The things I suppose I’m most looking forward to in retirement are the choice and freedom. I don’t have to get up every day and go to a place of work. Although in the last two years with the Covid pandemic there’s been a significant change in the world of work and a lot of office jobs, from necessity, went to home working. The big debate in business now is what does the future of work look like? Will it be home working for people who can, will it still be based in an office or will it be a combination of both? The likelihood is that it will be more flexible and a combination of both because in a lot of jobs you can’t really get away from that personal interaction you get when you’re all on a site. As I say, it’s the big debate at the moment in terms of what does the future of work look like?

I’d say the last two years of work have been probably – for everybody who has been working or otherwise – a gamechanger with the Covid pandemic. When that first came about of course people who could work from home had to work at home and then essential businesses, where people couldn’t work from home, had to still go to work.

The Fluke Norwich site was considered an essential business because some of the other products we manufactured, particularly temperature monitoring and what have you, were sold to the NHS. In the first year of the pandemic the NHS created a lot of the temporary Nightingale hospitals, and to be rather morbid, each of those Nightingale hospitals would’ve had temporary mortuaries. Those mortuaries have to be temperature controlled and we made and sold the manufacturing equipment to monitor the temperature.

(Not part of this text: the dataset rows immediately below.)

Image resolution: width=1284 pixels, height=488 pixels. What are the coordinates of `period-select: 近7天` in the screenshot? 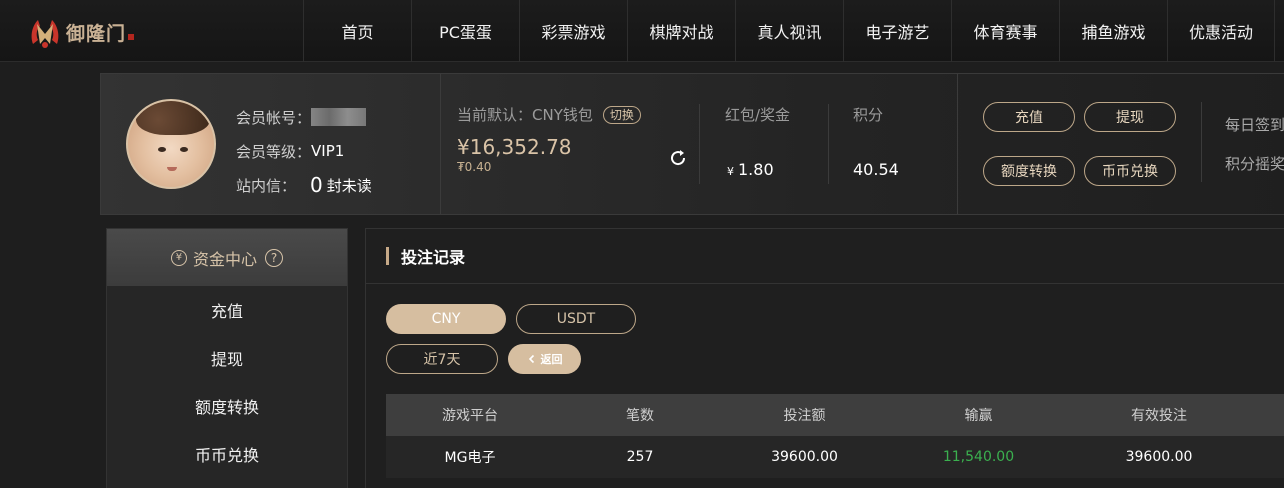 It's located at (442, 359).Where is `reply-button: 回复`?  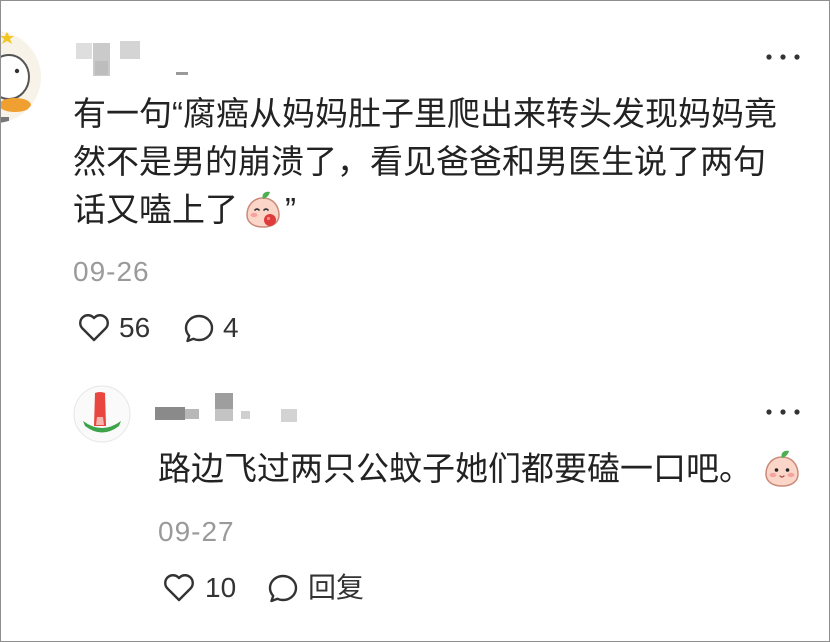
reply-button: 回复 is located at coordinates (316, 588).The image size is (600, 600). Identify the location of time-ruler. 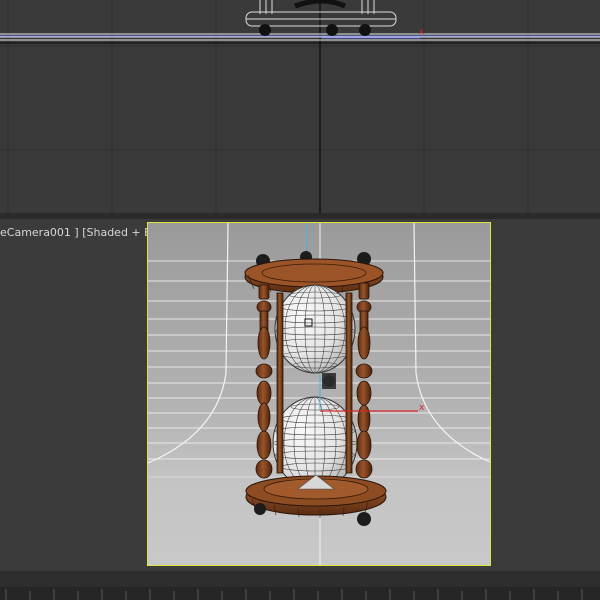
(300, 586).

When the lockdown first came about we had half our workforce working from home and half on site. On site we had to do loads of work in terms of making one-way routes, segregating people who worked together by screens, and enforced mask wearing. The mask wearing has only recently been made optional. It was compulsory before then for anybody who was on site to wear masks. And, in fact, it’s only in the last few weeks that some people have come back to the office for the first time in nearly two years. It was a massive change both for those people that had to work from home and the people who were on site. The changes we made on site went down to switching off the hand driers in the toilets and changing to paper towels to try to minimise contamination. We had a cleaner permanently walking round during the day to hand sanitise common door openings and surfaces. In our canteen area we had to split and divide all the tables to just make them single occupancy tables and put wipes on each of the tables so when people first went to a table they would have to wipe it down.

We made a big point of the fact that we were supplying the NHS, especially for people who couldn’t work from home. There was a lot of apprehension among them in the first few months of Covid outbreak in the spring of 2020. A lot of people were fearful of coming into the place of work because for everybody it was the unknown.

Anthony Francis (Tony) Helsby (born 1958)  talking to WISEArchive on  17th March 2022 in Hardwick, Norfolk.